→ **Stored data entries**
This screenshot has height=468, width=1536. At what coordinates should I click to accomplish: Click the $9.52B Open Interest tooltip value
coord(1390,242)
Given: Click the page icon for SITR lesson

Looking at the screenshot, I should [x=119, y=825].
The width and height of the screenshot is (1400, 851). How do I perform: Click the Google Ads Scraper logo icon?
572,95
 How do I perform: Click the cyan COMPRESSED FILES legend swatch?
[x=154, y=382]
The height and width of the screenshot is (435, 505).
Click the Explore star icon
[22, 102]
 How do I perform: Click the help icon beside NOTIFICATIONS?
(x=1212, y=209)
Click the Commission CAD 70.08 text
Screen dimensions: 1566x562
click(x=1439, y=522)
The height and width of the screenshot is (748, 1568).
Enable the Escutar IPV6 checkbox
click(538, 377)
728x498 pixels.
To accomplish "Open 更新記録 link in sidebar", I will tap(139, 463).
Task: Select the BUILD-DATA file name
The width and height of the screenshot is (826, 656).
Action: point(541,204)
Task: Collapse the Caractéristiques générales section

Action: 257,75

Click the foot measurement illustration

→ **YOUR ASSIGNMENT**
Write out exactly the lines from the one with "The height and width of the screenshot is (748, 1568)." through the end of the records above, both ends included, and leave out all other lines.

→ **YOUR RESPONSE**
The height and width of the screenshot is (748, 1568).
Enable the Escutar IPV6 checkbox
click(538, 377)
728x498 pixels.
To accomplish "Open 更新記録 link in sidebar", I will tap(139, 463).
Task: Select the BUILD-DATA file name
The width and height of the screenshot is (826, 656).
Action: point(541,204)
Task: Collapse the Caractéristiques générales section

Action: 257,75

Click the foot measurement illustration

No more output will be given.